Punishing the few based on the unknown to defend the narrowest of principles

by David Atkins

Maybe intervention is the right course in Syria. Maybe it isn't. Maybe we should treat a chemical weapons attack that kills a few hundred as morally different from conventional weapons attacks that have been killing tens of thousands. Maybe we shouldn't. These are judgment calls.

But what's beyond question is that before anyone starts intervening in anything for any reason, it would good to know the facts. And right now, we just don't know what happened for certain:

U.S. officials say the intelligence linking the Syrian President Bashar Assad or his inner circle to the alleged chemical weapons attack that killed at least 100 people is no "slam dunk."

The officials say questions remain about who controls some of Syria's chemical weapons stores, and there are doubts about whether Assad himself ordered such a strike.

President Barack Obama has declared unequivocally that the Syrian government is responsible and has been laying the groundwork for an expected U.S. military strike.

A report by the Office of the Director for National Intelligence builds a case that Assad's forces are most likely responsible but also points to gaps in the U.S. intelligence picture.
None of us mere mortals have access to the intelligence briefings the White House gets.
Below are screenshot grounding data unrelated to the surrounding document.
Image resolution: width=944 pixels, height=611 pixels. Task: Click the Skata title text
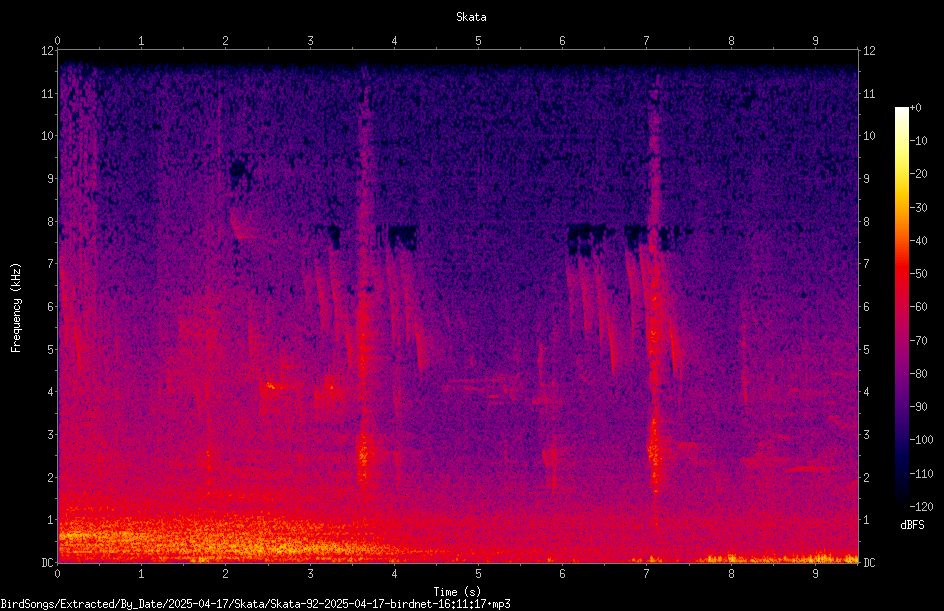pos(471,17)
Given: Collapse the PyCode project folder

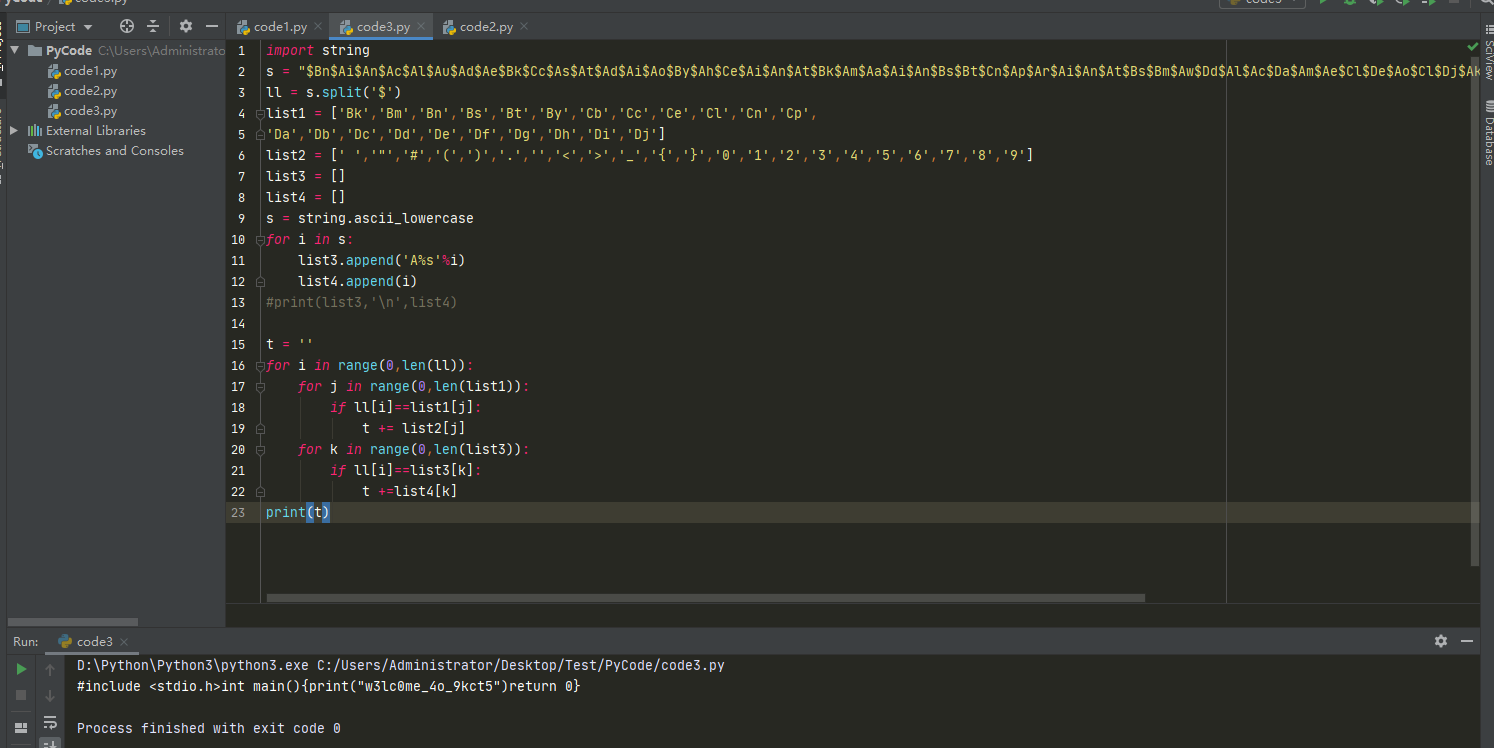Looking at the screenshot, I should 14,50.
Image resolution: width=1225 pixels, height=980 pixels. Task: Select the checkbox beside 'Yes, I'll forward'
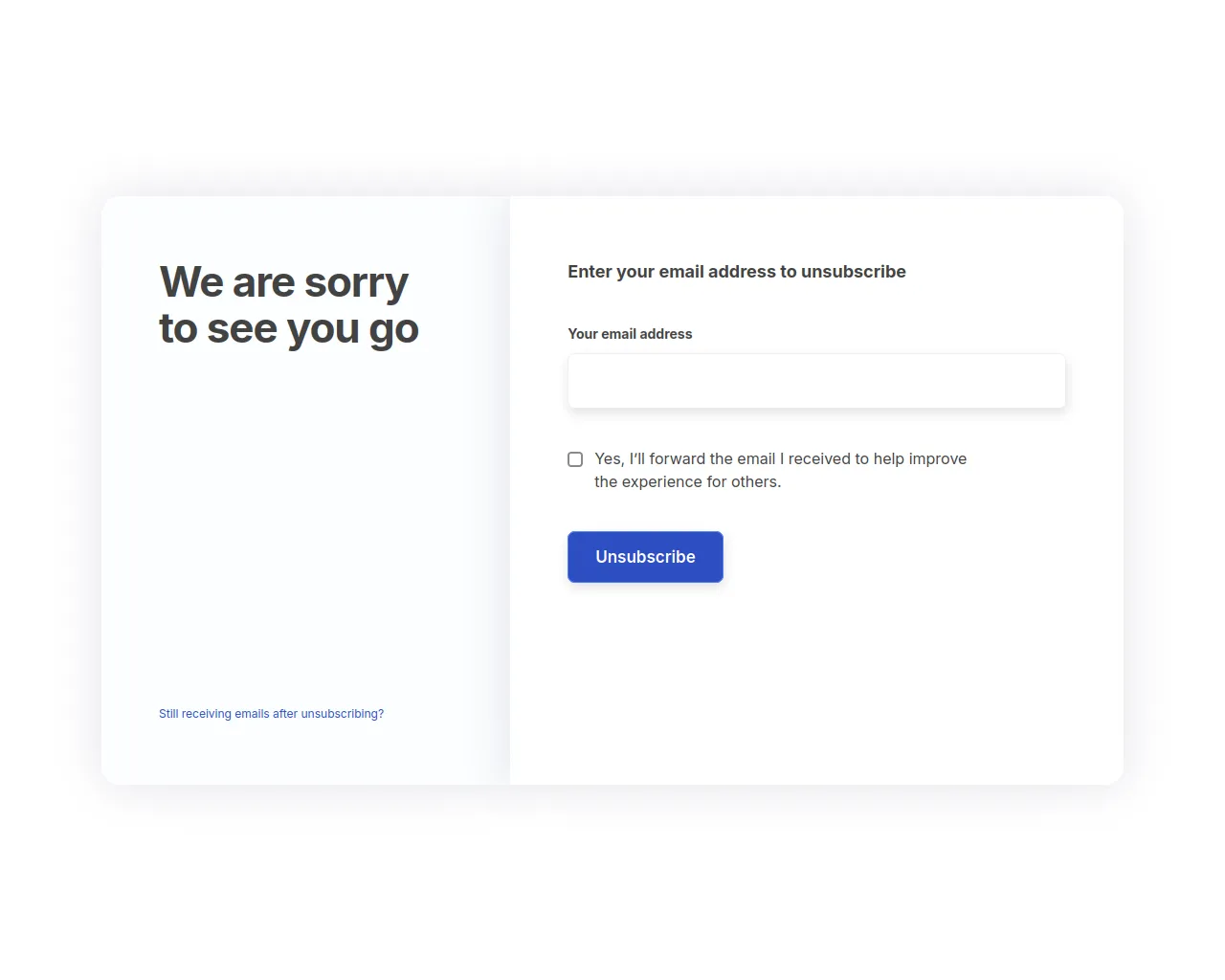click(575, 459)
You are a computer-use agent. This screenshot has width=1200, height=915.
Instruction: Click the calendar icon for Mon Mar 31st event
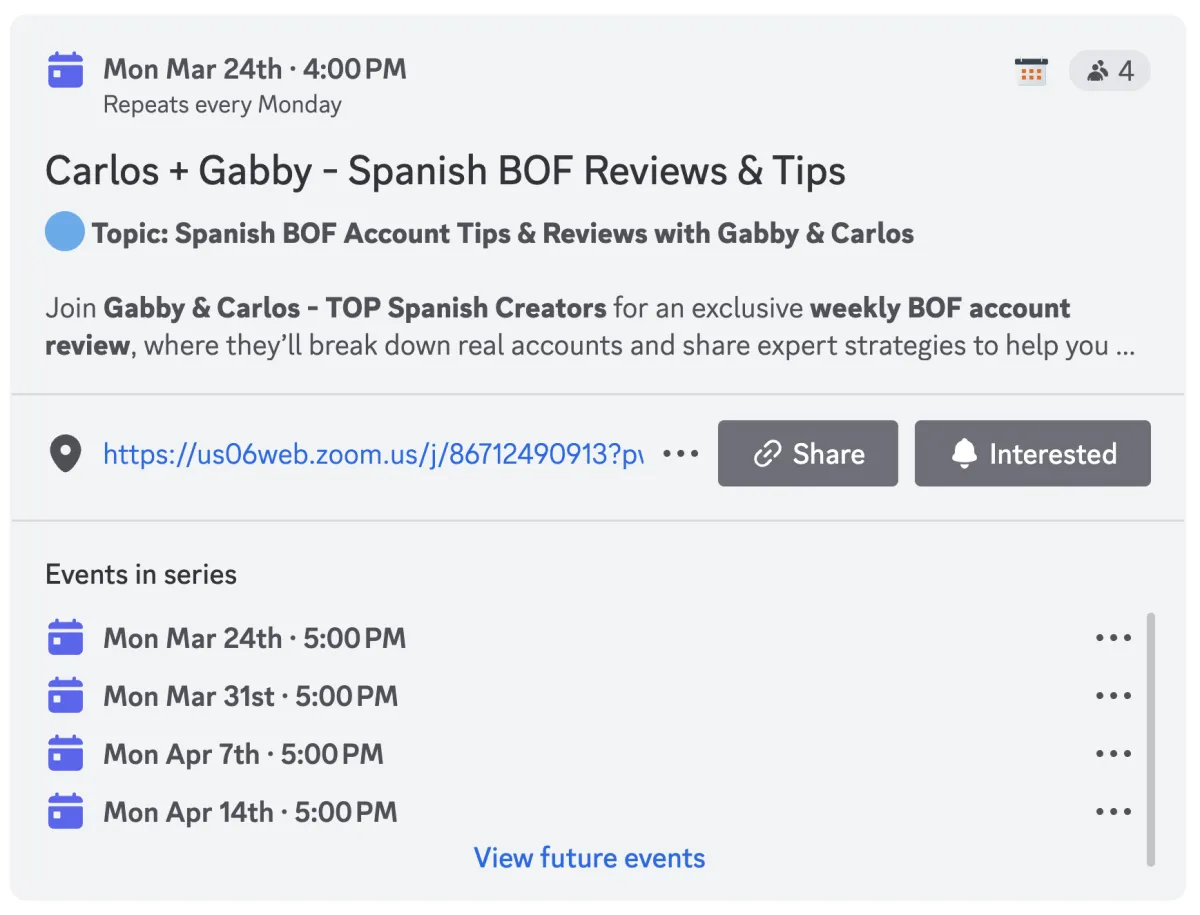click(66, 695)
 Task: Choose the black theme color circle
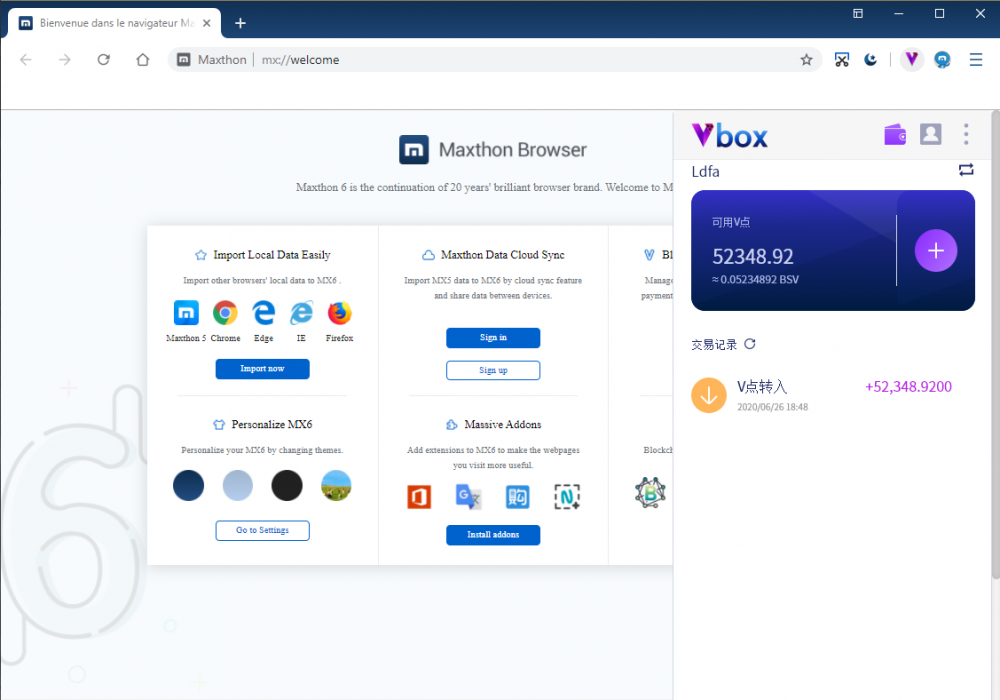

But what has been leaked down from on high suggests that the attack was probably not sanctioned by Assad himself (after all, it would be a woefully ill-considered strategic move on his part) but by rogue elements allied to his regime. Current discussion of a bombing campaign seems to be targeted toward punishing those rogue elements in particular. If, in fact, that is what happened.

Intervention in this situation is somewhat perplexing. After watching tens of thousands of Syrians die in a brutal civil war, the United States seems determined to use bombs on a rogue faction of an oppressive regime based on murky intelligence in order not to alter the course of the civil war, but to defend the narrow principle that it's OK to kill people with bombs but not with poisonous gas. That doesn't sound like a great idea.

Either it's worth taking a side in the Syrian civil war, or it isn't. Either it's worth the blood and treasure to end the conflict and hold the war criminals to account, or it isn't. Bombing a country to prove a point about observing internationally sanctioned methods of killing seems unjustifiable. If the United States is less intent on saving lives in Syria than on proving to the United Nations how much we care about observing international war crimes law, we would do better to begin by delivering Dick Cheney to the Hague, instead.